Mackintosh v. Renton

3 Wash. Terr. 431 | Wash. Terr. | 1888

Mr. Chief Justice Jones

delivered the opinion of the court.

This cause was before this court on writ of error at the July term in 1882, and was at that time elaborately argued, and by order of the court was reversed and remanded, with directions to vacate all proceedings subsequent to the amended complaint, and dismiss the cause, unless the plaintiffs (respondents in this appeal) should so amend their complaint as to show themselves prima facie entitled to recover.

The facts are stated in the report of that trial, and are not here repeated. (Mackintosh v. Renton, 2 Wash. 121.)

The contract declared on is clearly illegal and void.

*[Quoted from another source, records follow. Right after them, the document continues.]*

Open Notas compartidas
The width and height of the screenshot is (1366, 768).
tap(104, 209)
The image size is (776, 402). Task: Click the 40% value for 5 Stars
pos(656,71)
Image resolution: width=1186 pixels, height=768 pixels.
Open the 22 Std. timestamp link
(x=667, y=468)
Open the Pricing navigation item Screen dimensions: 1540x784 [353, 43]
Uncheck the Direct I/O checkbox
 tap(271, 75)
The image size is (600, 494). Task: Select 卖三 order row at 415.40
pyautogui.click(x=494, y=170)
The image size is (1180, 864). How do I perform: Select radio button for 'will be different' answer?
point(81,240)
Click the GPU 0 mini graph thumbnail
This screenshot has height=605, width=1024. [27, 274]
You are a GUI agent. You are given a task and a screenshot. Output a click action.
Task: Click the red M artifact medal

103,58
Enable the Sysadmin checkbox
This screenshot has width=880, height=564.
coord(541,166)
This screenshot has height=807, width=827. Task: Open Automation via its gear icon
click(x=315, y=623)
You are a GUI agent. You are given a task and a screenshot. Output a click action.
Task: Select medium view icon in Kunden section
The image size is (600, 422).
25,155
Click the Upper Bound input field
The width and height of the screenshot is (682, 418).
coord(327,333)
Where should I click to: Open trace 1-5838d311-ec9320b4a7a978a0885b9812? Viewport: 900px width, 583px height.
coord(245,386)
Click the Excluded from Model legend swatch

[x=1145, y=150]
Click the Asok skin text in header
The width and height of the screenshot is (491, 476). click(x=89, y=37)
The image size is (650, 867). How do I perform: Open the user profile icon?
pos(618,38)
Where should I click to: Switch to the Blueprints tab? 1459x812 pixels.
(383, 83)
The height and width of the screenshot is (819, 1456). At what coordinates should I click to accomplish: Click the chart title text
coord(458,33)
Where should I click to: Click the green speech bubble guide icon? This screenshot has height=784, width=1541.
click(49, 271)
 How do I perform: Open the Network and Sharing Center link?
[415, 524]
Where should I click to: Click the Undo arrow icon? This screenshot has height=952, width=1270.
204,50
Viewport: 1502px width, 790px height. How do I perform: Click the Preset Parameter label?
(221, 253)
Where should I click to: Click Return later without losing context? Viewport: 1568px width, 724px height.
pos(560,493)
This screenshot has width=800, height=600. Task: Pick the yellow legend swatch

As said in the opinion at the former hearing (ib. p. 129), it is said here, ‘ ‘ the contract set up attempted to effect a sale which could not be made without contravening public policy.” The scrip in question was such as gave to a soldier the right to make an additional homestead entry under the laws of the United States. It is not disputed, and cannot be, that the soldier himself, and he alone, can use it, and he cannot sell it or transfer it in any way to another, and thereby give to that other the right to make an entry of lands with it.

*437The papers making up each set in this case are fully described in the report of the former hearing (ib. 121,122), and on mere inspection they would show the fraud intended, and carry that knowledge to every party having anything to do with them. Both these parties had knowledge at the time of this transaction that any sale, transfer, or assignment of the right of a soldier represented by this scrip was absolutely illegal. The law conclusively presumes this knowledge.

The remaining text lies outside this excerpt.